### [Given text]
I’ve known who Peter Doson was since I was nine years old. A copy of The Dinosaurs by William Stout and William Service, with scientific content by Peter, showed up at my local Waldenbooks around the same time as the New Dinosaur Dictionary – much more on The Dinosaurs another time. Then when I started doing research as an undergrad at the University of Oklahoma, Peter’s chapter on sauropod paleobiology in The Dinosauria (Dodson 1990) was one of the first things I read. At the SVP banquet in 2000, I ran into Peter and he shook my hand and said, “Sauroposeidon rocks!” I managed not to swoon – barely.

When I was in Philadelphia this March, Peter invited me to the UPenn vet school for an afternoon. He gave me a tour of the building with its beautiful lecture halls and veterinary dissection lab, and then we spent a couple of hours rummaging around in his office. That was one of the highlights of the trip, because it turns out that Peter and I are both comparative anatomy junkies. He’s been at it for longer, and he has more regular access to dead critters and more space to display them, so his collection puts mine to shame. But he kindly let me play with study whatever I wanted.


In fact, he went farther than that: he quizzed me. A lot. I take it that it’s a right of passage for people coming through Peter’s office. It was an enjoyable challenge, and I got photos of a few quiz items so you can play, too. This transversely-sectioned skull was one of the first mystery specimens. I figured it out pretty quickly, for reasons I’ll reveal in a future post. Can you? Post your IDs in the comments.

I don’t remember all of the quiz items. One of them was the dark skull lying upside down behind the ratite skeleton in the photo up top. I had to figure that one out without picking it up, so you have about as much information as I did. We’ll call that one quiz item #2. Embiggenate for all the clues you’ll need.

This wasn’t a quiz item, just something cool: the skull of a large dog with the top of the cranium removed. In the paired cavities at the top, we’re looking down through the frontal sinuses to see the respiratory turbinates in the nasal cavities. The single large space behind is the braincase. At the very front, in the shadowed recess, you can see the cribriform plate of the ethmoid bone, perforated with dozens of holes to let the olfactory nerve endings through from the back of the nasal cavities. We have the same thing on a smaller scale a centimeter or two behind our brows, and oriented horizontally. But what really drew my attention were the linear arrays of paired foramina arcing across the floor of the braincase – holes to let cranial nerves and the internal jugular veins out of the skull, and the internal carotid arteries in. We have the same structures in our heads, of course, but the layout isn’t as neat – our big brains, bent forward at such a sharp angle from the spinal cord, have squished things around a bit.

### [Instructions for the task]
Write out the anatomy-collection post again, everything from "In fact, he" down to "in the comments.", switching "enjoyable challenge" to "pleasant challenge".

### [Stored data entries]

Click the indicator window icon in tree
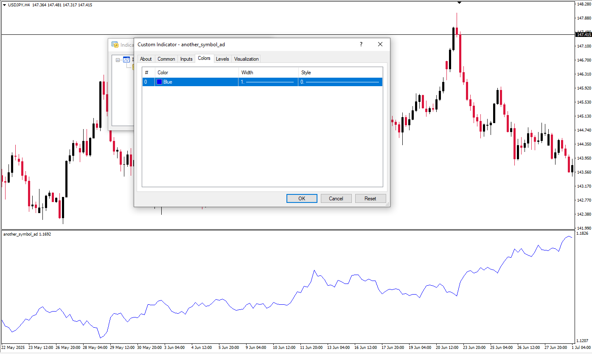Image resolution: width=592 pixels, height=354 pixels. pos(126,60)
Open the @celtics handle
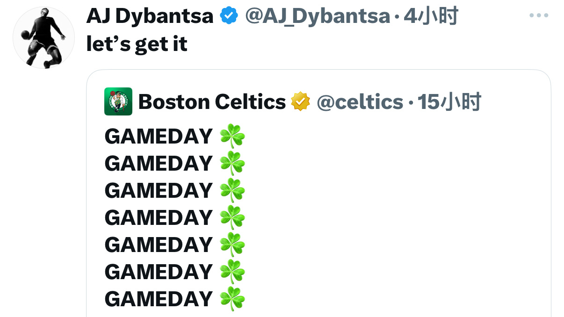This screenshot has height=317, width=564. point(360,101)
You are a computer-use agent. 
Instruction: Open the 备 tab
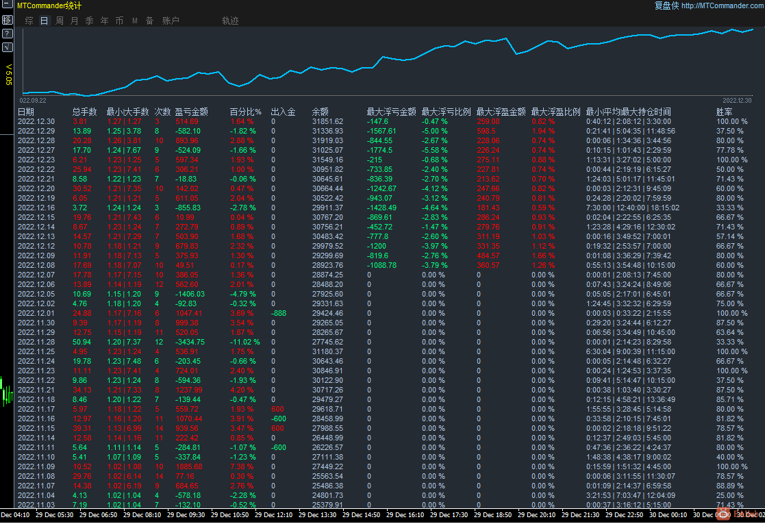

### [Expected answer]
In fact, he went farther than that: he quizzed me. A lot. I take it that it’s a right of passage for people coming through Peter’s office. It was an pleasant challenge, and I got photos of a few quiz items so you can play, too. This transversely-sectioned skull was one of the first mystery specimens. I figured it out pretty quickly, for reasons I’ll reveal in a future post. Can you? Post your IDs in the comments.